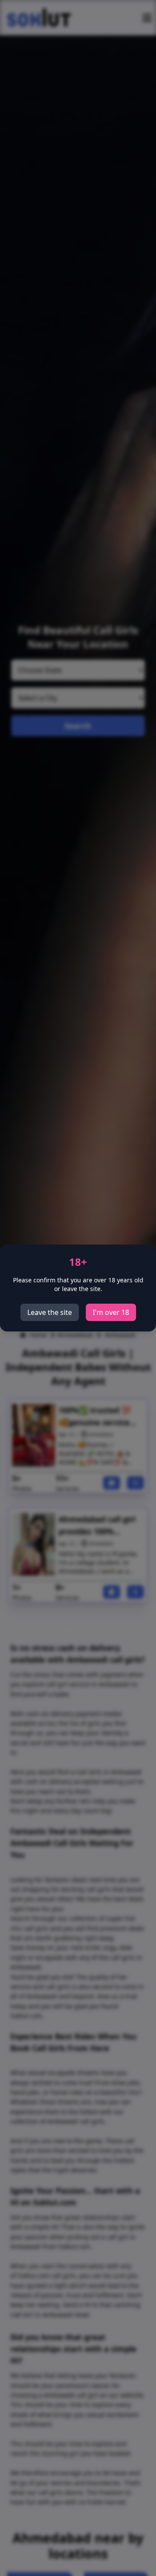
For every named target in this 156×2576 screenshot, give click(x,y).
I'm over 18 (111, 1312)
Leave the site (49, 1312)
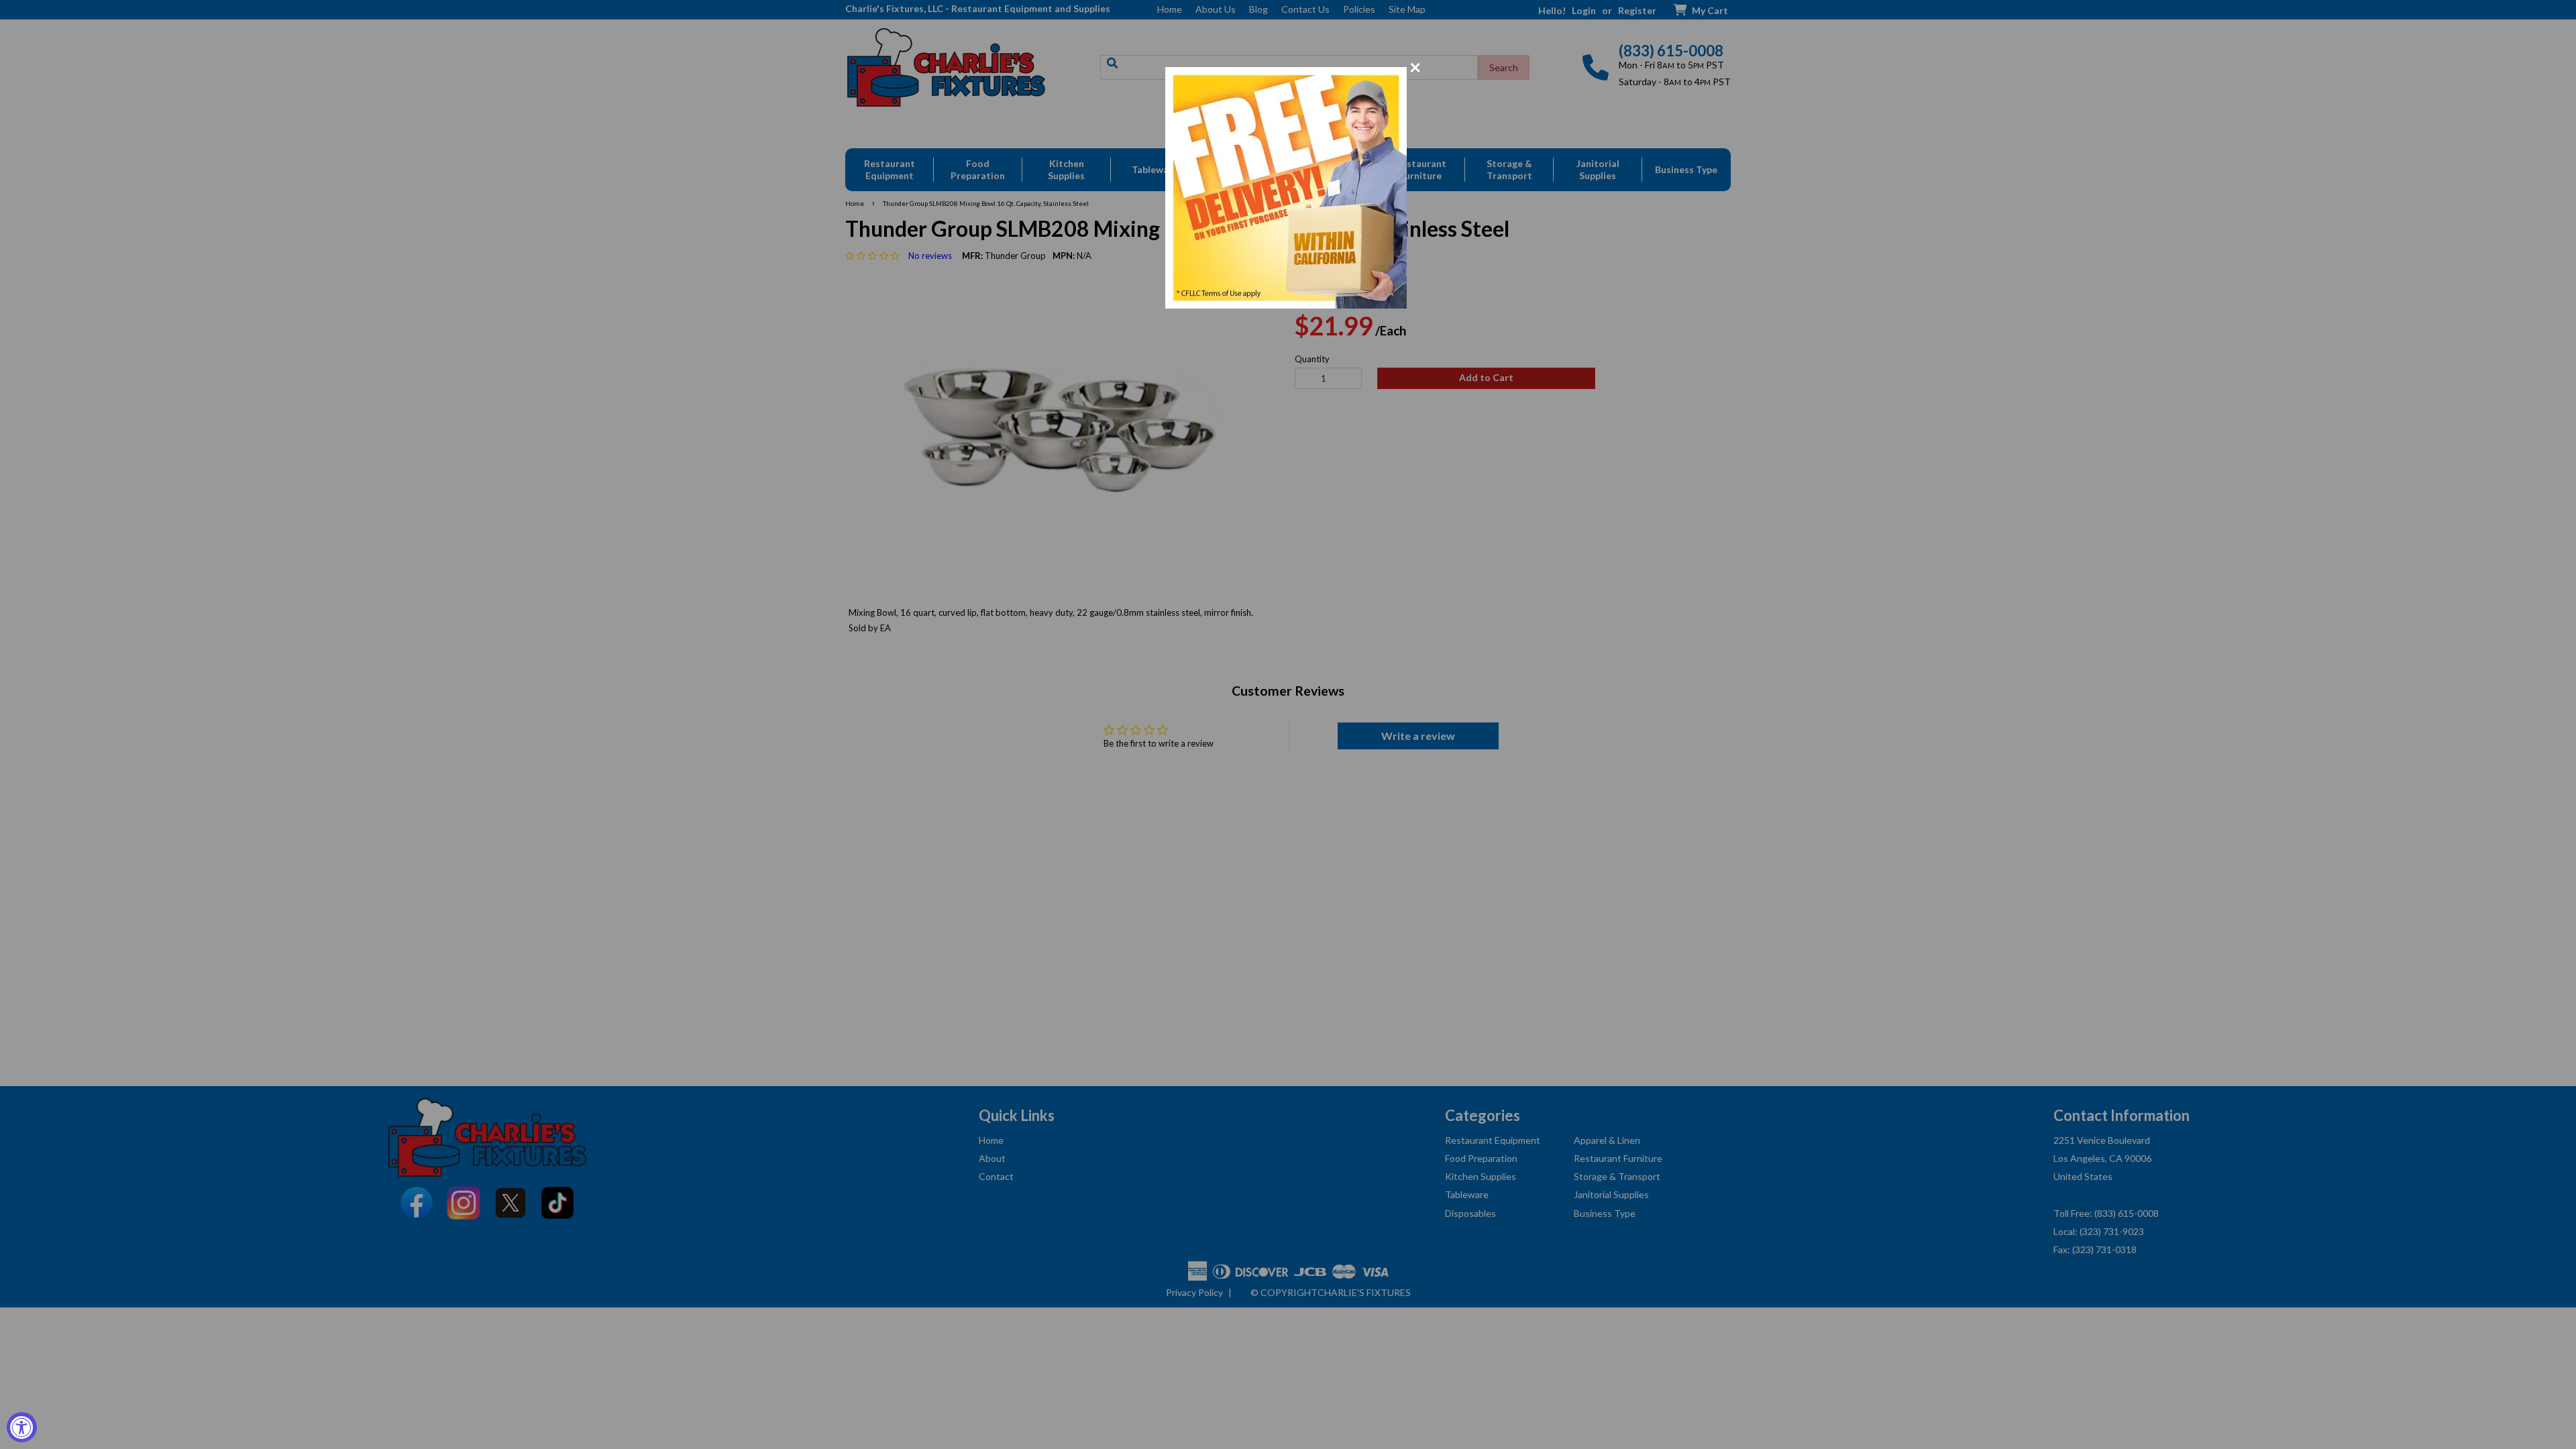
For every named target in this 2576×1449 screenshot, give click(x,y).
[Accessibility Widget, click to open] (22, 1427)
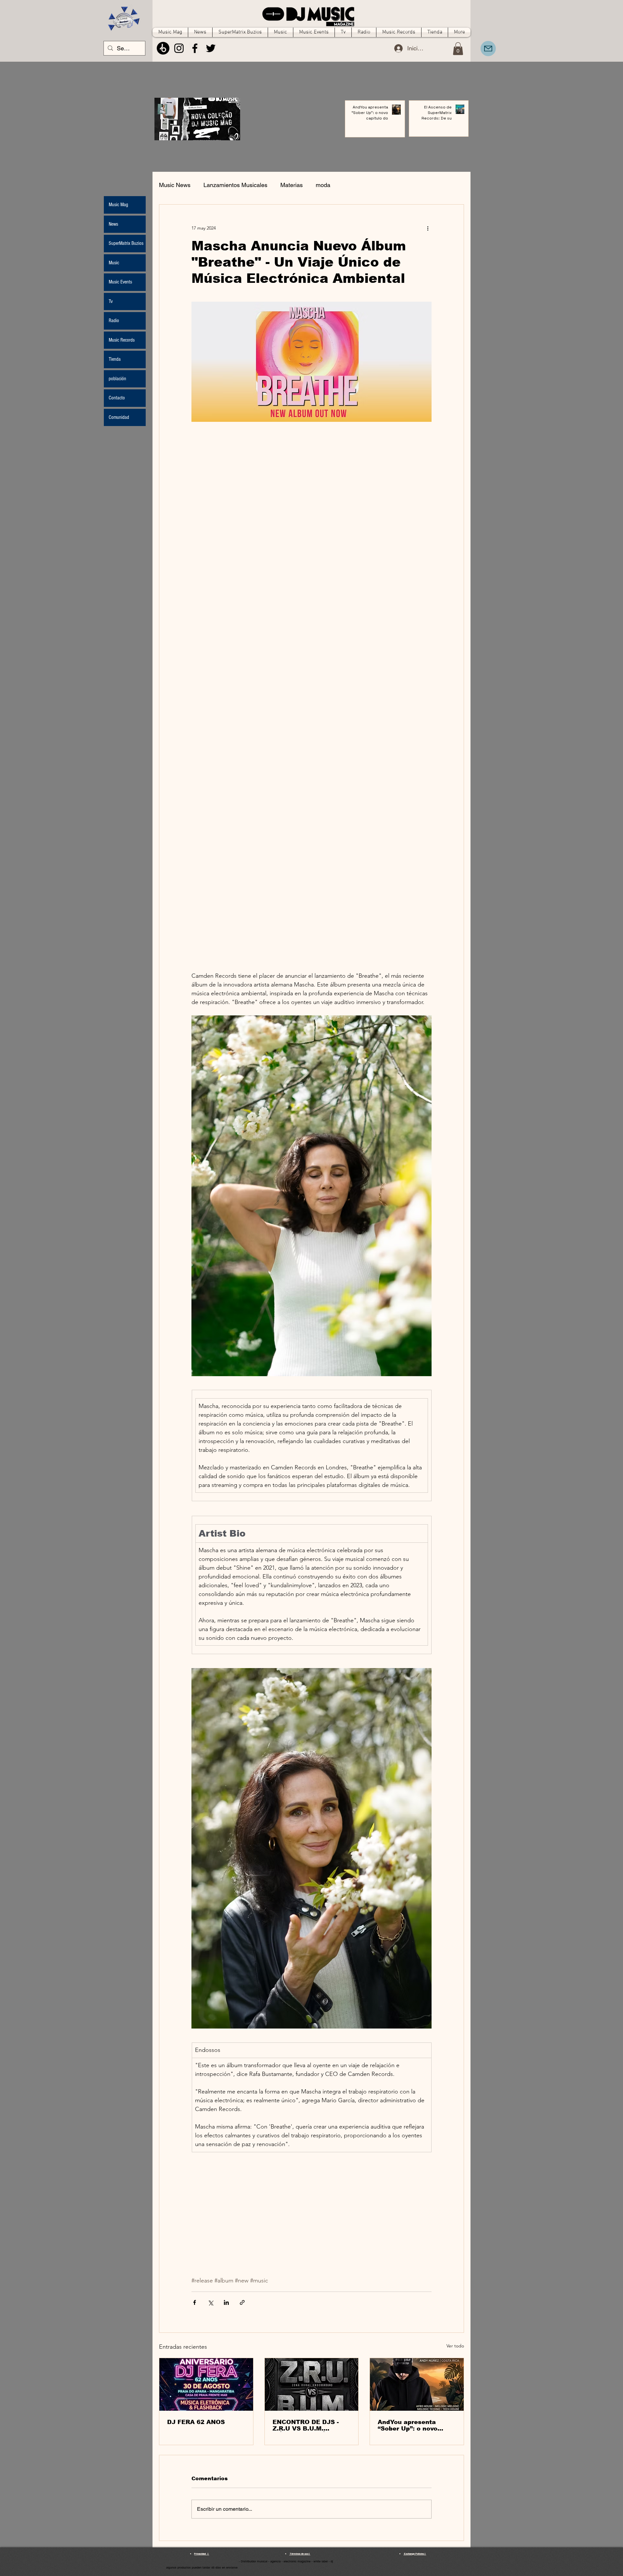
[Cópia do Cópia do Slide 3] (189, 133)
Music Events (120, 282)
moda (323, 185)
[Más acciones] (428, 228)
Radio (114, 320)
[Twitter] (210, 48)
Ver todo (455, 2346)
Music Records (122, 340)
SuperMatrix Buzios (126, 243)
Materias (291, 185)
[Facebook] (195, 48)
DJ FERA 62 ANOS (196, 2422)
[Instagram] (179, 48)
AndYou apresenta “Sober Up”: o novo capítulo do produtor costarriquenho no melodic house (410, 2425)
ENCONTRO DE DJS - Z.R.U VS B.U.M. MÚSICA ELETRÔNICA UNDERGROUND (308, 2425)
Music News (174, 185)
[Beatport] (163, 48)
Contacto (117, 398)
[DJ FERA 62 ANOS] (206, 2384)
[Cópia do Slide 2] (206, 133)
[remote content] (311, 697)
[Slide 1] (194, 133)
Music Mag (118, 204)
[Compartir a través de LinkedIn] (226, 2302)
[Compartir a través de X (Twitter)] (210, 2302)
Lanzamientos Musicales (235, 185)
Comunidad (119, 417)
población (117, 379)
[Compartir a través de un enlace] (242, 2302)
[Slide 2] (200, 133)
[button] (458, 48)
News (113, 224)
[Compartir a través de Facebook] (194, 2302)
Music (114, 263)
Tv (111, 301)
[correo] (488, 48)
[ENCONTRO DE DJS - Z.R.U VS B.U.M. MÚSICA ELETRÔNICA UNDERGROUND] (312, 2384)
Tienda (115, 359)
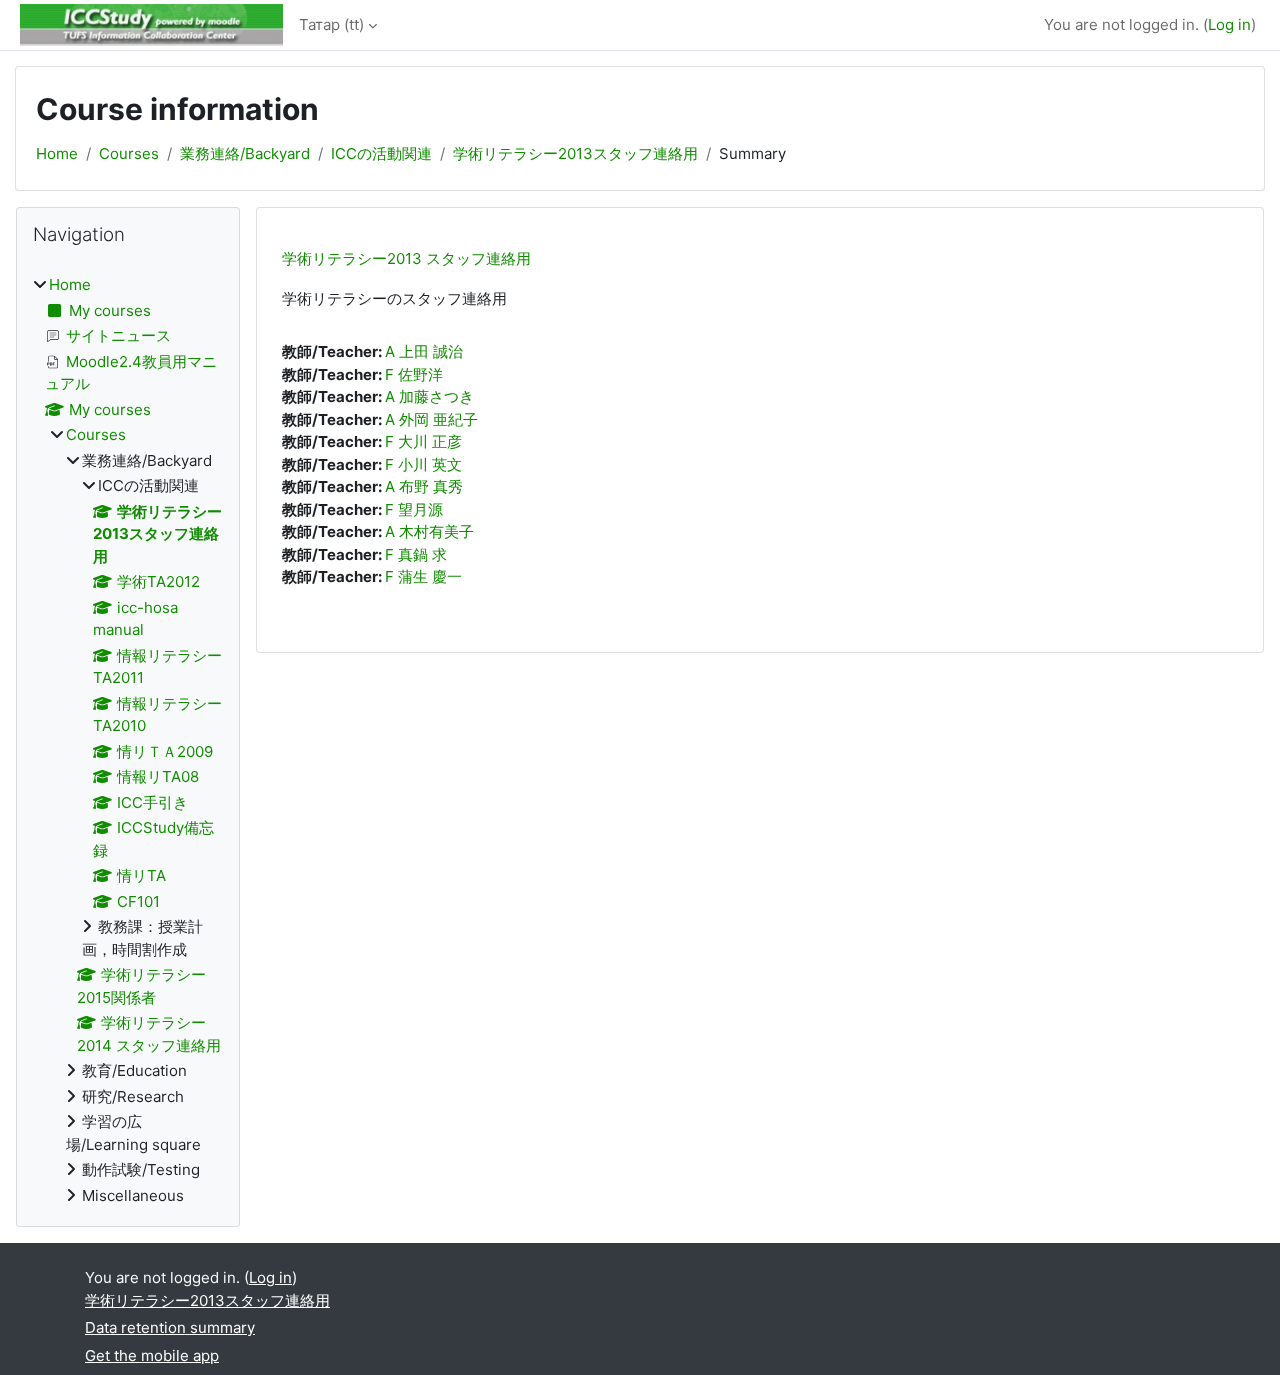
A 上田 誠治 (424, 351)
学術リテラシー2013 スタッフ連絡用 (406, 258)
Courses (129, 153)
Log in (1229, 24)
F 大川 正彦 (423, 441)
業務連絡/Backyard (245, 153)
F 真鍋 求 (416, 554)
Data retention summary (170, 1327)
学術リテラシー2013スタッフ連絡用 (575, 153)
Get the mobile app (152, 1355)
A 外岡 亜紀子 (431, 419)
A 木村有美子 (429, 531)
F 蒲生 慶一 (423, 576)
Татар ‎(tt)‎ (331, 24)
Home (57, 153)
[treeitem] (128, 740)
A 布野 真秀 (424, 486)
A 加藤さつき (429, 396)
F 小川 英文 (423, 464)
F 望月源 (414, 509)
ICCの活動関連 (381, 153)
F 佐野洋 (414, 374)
───
- [TRY IT]: Scan the records above for the lines holding "UNDERGROUND (308, 2425)" and "Music Mag (118, 204)". Transcribe those two and every line between them word for word, and no others.

- [RESPONSE TO THE EXERCISE]:
ENCONTRO DE DJS - Z.R.U VS B.U.M. MÚSICA ELETRÔNICA UNDERGROUND (308, 2425)
Music News (174, 185)
[Beatport] (163, 48)
Contacto (117, 398)
[DJ FERA 62 ANOS] (206, 2384)
[Cópia do Slide 2] (206, 133)
[remote content] (311, 697)
[Slide 1] (194, 133)
Music Mag (118, 204)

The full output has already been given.